The icing on the cake comes with the city's General Manager, Frank Dixon, saying that "the council will be exploring opportunities to reuse rainwater." This is a hollow promise and it totally lacks credibility to say the least. Excuse the long suffering ratepayers – the city's shareholders – if they might think that in regard to this project an opportunity to do just that has already been bureaucratically squandered.

The short and long of it is that the Trevallyn Stormwater Separation Project is an exemplar of civic mismanagement and the lost opportunities such projects amplify.
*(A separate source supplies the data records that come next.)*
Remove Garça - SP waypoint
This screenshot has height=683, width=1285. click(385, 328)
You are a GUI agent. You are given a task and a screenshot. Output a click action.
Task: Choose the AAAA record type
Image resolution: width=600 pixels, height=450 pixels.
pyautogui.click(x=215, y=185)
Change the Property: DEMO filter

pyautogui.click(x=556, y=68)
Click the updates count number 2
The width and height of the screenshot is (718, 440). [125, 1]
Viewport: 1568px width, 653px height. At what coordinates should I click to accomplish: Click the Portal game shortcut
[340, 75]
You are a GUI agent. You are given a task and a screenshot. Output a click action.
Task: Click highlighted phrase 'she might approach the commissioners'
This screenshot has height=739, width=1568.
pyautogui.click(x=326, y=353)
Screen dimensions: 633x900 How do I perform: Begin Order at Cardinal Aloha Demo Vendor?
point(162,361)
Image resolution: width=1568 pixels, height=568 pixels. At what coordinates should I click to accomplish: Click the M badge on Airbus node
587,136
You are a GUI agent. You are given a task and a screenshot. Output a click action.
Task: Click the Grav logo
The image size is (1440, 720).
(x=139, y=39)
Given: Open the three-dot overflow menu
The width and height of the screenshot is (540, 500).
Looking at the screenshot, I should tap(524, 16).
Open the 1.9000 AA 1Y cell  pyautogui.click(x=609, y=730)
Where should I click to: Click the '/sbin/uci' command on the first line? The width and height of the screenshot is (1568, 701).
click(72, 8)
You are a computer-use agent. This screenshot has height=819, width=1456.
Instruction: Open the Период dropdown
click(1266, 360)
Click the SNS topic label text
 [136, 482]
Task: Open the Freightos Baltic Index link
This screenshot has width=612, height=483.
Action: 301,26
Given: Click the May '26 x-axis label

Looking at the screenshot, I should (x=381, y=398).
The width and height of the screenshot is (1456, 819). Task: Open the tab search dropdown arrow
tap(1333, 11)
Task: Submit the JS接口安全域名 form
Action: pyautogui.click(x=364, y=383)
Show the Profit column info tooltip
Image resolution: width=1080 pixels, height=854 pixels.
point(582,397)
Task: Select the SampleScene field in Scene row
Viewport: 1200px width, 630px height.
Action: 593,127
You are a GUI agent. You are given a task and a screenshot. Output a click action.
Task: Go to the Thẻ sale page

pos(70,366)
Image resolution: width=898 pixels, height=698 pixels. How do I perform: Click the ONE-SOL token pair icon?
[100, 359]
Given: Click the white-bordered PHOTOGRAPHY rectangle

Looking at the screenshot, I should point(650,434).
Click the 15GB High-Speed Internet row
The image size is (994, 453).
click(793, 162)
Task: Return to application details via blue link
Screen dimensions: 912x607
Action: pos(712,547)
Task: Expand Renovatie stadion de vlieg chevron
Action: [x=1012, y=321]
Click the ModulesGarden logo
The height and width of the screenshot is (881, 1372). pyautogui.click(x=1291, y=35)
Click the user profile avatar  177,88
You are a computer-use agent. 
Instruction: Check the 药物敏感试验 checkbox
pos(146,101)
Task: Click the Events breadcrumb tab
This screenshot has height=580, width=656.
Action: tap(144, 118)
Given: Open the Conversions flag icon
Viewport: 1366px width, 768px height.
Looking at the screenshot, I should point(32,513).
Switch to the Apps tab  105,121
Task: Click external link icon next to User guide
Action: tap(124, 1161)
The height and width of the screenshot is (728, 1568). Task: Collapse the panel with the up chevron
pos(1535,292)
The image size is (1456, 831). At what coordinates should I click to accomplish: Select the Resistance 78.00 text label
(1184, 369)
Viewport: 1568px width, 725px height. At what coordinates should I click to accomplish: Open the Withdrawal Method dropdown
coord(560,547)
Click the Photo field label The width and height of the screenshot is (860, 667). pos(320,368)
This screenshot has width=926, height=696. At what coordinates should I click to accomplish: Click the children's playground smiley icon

They say, "if you pay peanuts you buy monkeys." But, Launceston pays its bureaucratic management TOP DOLLAR!

When looking for waste in one place it very likely that when you find it, it will take you everywhere else!

POSITIONS VACANT: Launceston Community

There is mounting evidence that lazy bureaucrats have taken over Launceston City Council. Tamar Waste Watch’s initial survey suggests that the bureaucracy is expending approximately 46% of Council’s – that is ratepayers' – available income and human resources on 'self management'.

Management itself is the primary beneficiary, not residents and ratepayers. The collection of rates ensures that salaries are continued to be paid and employment entitlements continue to grow. Nonetheless, services continue to reduce as costs increase.

So Waste Watchers are needed to identify waste wherever it is to be found. People with 'local' networks are encouraged to apply!

FACT: Ask an Alderman to get you some information about a financial matter and you will get the run around, not from them, but from the bureaucracy. Ask an Alderman about expenditure of almost any kind and they are unlikely to be able to help you. Ask a bureaucrat and they’ll most likely give you a long list of reasons why it is that they cannot explain.

"Commercial-in-confidence" is increasingly used to explain the inexplicable. When pressed for answers, The Bureau at Town Hall will usually undertake to provided them "in due course" and anyone who has waited for that will know that it months away and even for Aldermen.

There are reports that Council does not run a line item budget. This is very troubling! If this is in fact so, how can ether the Aldermen or management control expenditure? What opportunities do they have benchmark performance?

Since the servants are preventing the elected representatives from representing their constituency the citizens need to look out for there own interests. The work is not difficult and mostly the waste is self evident. There is so much waste to be discovered the difficulty is mostly to do with prioritising the reporting of it.